Nein. Leitlinien, die Gebrechlichkeit und Lebenserwartung als Kriterium zur Nichtbehandlung festlegen, verstoßen klar gegen den Gleichheitsgrundsatz der Allgemeinen Erklärung der Menschenrechte und der UN-Behindertenrechtskonvention, zu denen sich die Europäische Union und all ihre Mitgliedstaaten verpflichtet haben. Der Staat kann niemals darüber entscheiden, wer leben und wer sterben darf. In Deutschland hat dieser Satz einen ganz besonderen Nachhall.

Es gäbe verschiedene Verfahren, zu ermitteln, wer ein Beatmungsgerät bekommt und wer nicht. Man könnte das Los entscheiden lassen.

Oh Gott! Ich denke nicht, dass dies ein Alternative ist.

Verbietet es sich generell, über solche Fragen nachzudenken?

Aus meiner Sicht, ja! Es ist ein bisschen wie bei den Physikern von Dürrenmatt: »Was einmal gedacht wurde, kann nicht mehr zurückgenommen werden.« Wir erleben eine Krise, aber mir wird die Frage, was lebenswertes Leben ist und was nicht, zu schnell aus der Schublade gekramt. Das ist ein Gedankengang, der sich vielleicht erstmal anfühlt wie Trockenschwimmen ohne Konsequenzen. Denn gerade stellt sich die Frage nach den Beatmungsgeräten in Deutschland noch nicht. Diese Überlegungen sind aber brandgefährlich, weil sie eine mögliche Grausamkeit legitimieren.

Sie haben aufgrund einer Behinderung ein höheres Risiko, an Covid-19 zu erkranken.
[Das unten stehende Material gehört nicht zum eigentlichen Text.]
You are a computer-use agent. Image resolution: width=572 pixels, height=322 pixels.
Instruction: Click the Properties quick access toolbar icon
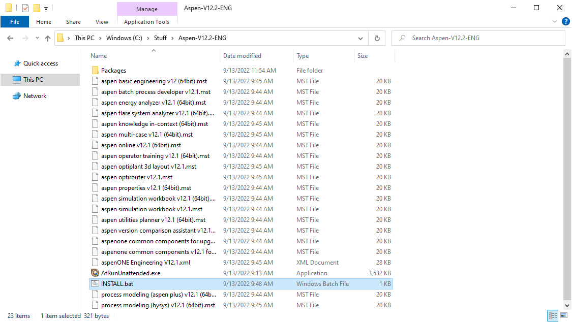[25, 8]
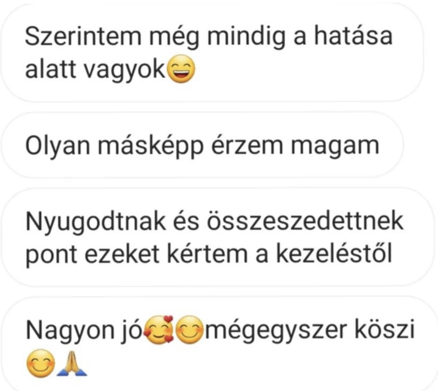Screen dimensions: 438x391
Task: Select the 'Nyugodtnak és összeszedettnek' message bubble
Action: 218,237
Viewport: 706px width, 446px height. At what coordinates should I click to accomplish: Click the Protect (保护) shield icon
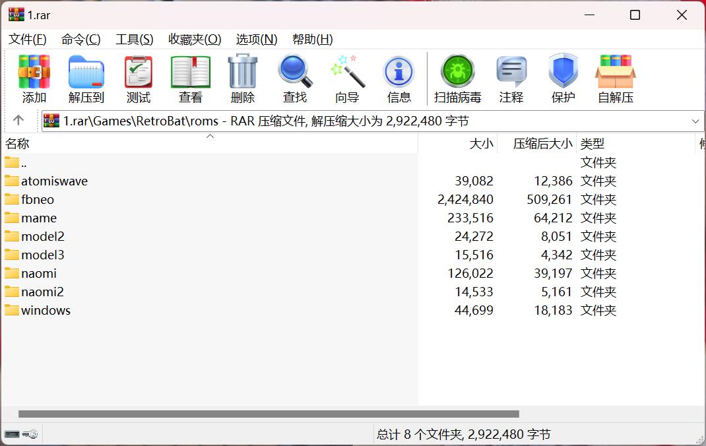pos(563,79)
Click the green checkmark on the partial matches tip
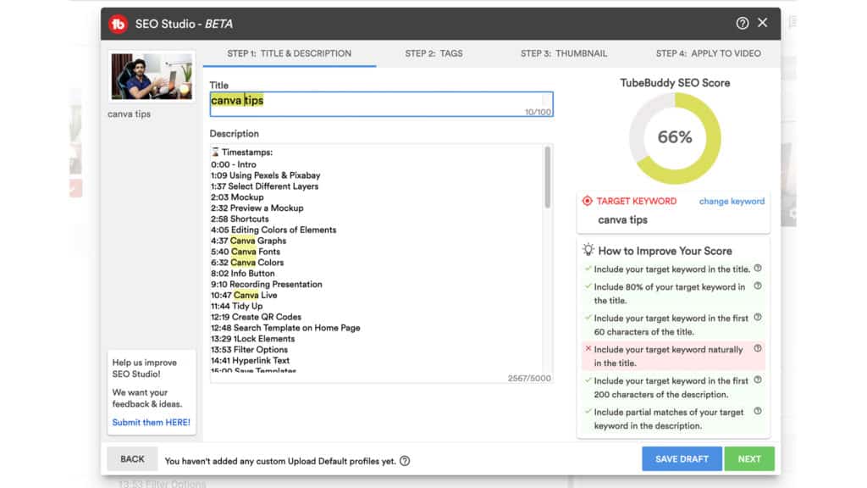This screenshot has height=488, width=867. coord(590,413)
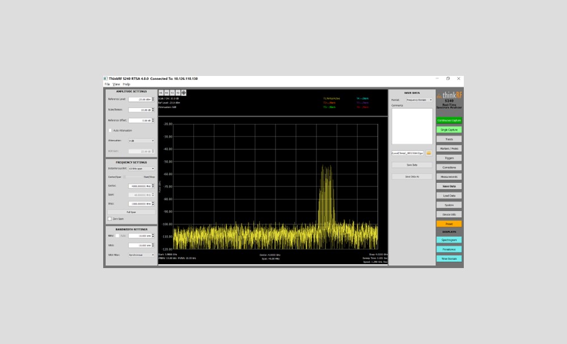Expand the Instantaneous BW dropdown
567x344 pixels.
click(141, 168)
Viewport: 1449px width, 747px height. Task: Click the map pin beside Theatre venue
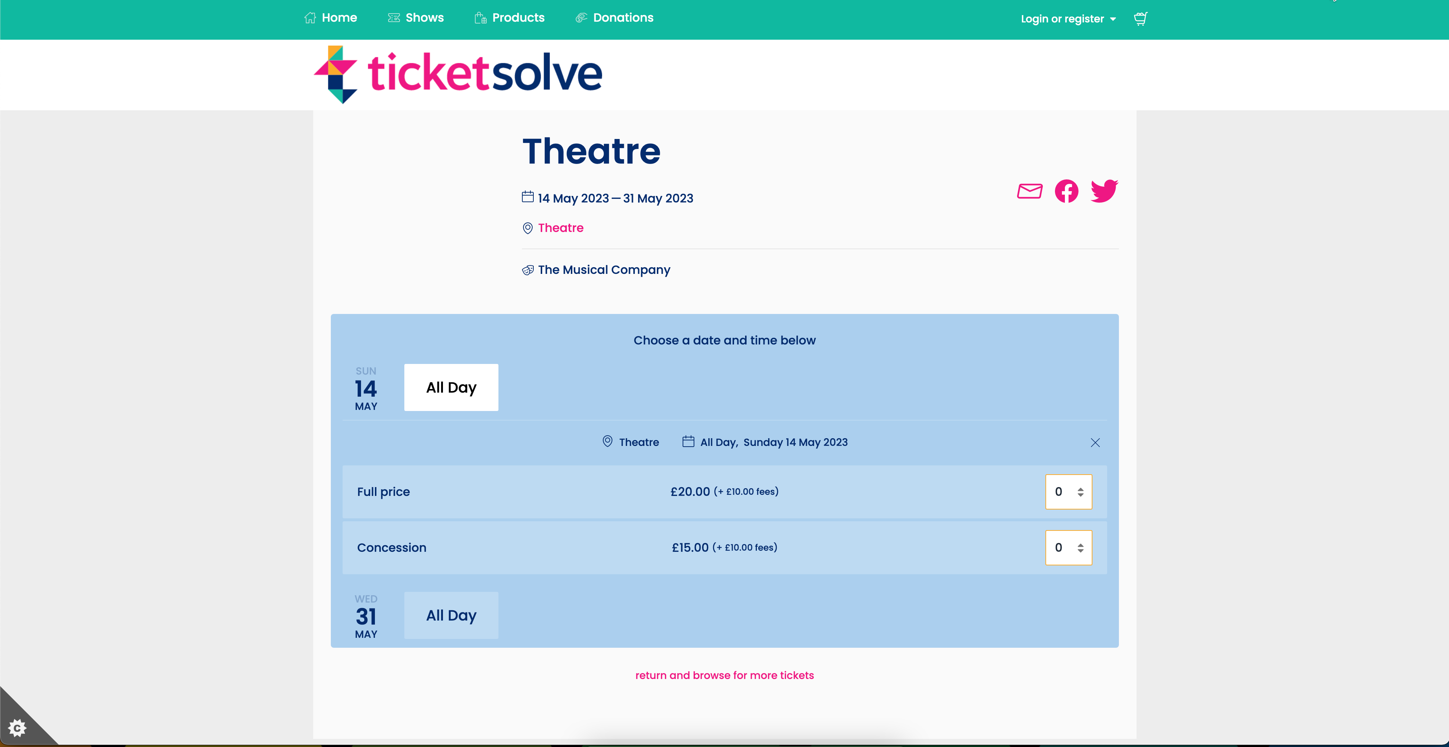point(528,228)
Wie schützen sie sich?

Das ist ein hammerharter Virus, es gibt zahlreiche Menschen, die daran sterben. Die Lage in Italien ist schrecklich. Bisher walte ich da mit Vorsicht und habe mich eingesperrt.

Sie isolieren sich als Teil der Risikogruppe?

Ja, aber freiwillig. Wir Menschen mit Behinderungen sind sehr geübt darin, auf uns selber aufzupassen. Dass jetzt diskutiert wird, ob man gesetzliche Ausgangsbeschränkungen für Menschen mit einem erhöhtem Risiko erlässt, ist ebenfalls eine Anmaßung. Die Starken und Jungen sollen arbeiten gehen, die Alten und Kranken bleiben zuhause: Was wäre das für eine Gesellschaft. Und überhaupt: Wer entscheidet denn dann bitte, wer zu dieser Risikogruppe gehört? Der Staat, die Polizei? Ein Mensch mit einer Erkrankung oder auch ältere Menschen haben natürlich auch immer noch ein Recht auf Bewegungsfreiheit. Ich bin jetzt selber seit vier Wochen in Selbstquarantäne. Das mache ich zum Schutz von mir und auch, um andere zu schützen. Ich lebe jetzt seit 40 Jahren mit meiner Krankheit, bin dem Tod schon früh von der Schippe gesprungen. Glauben Sie mir, ich weiß am besten, was ich brauche.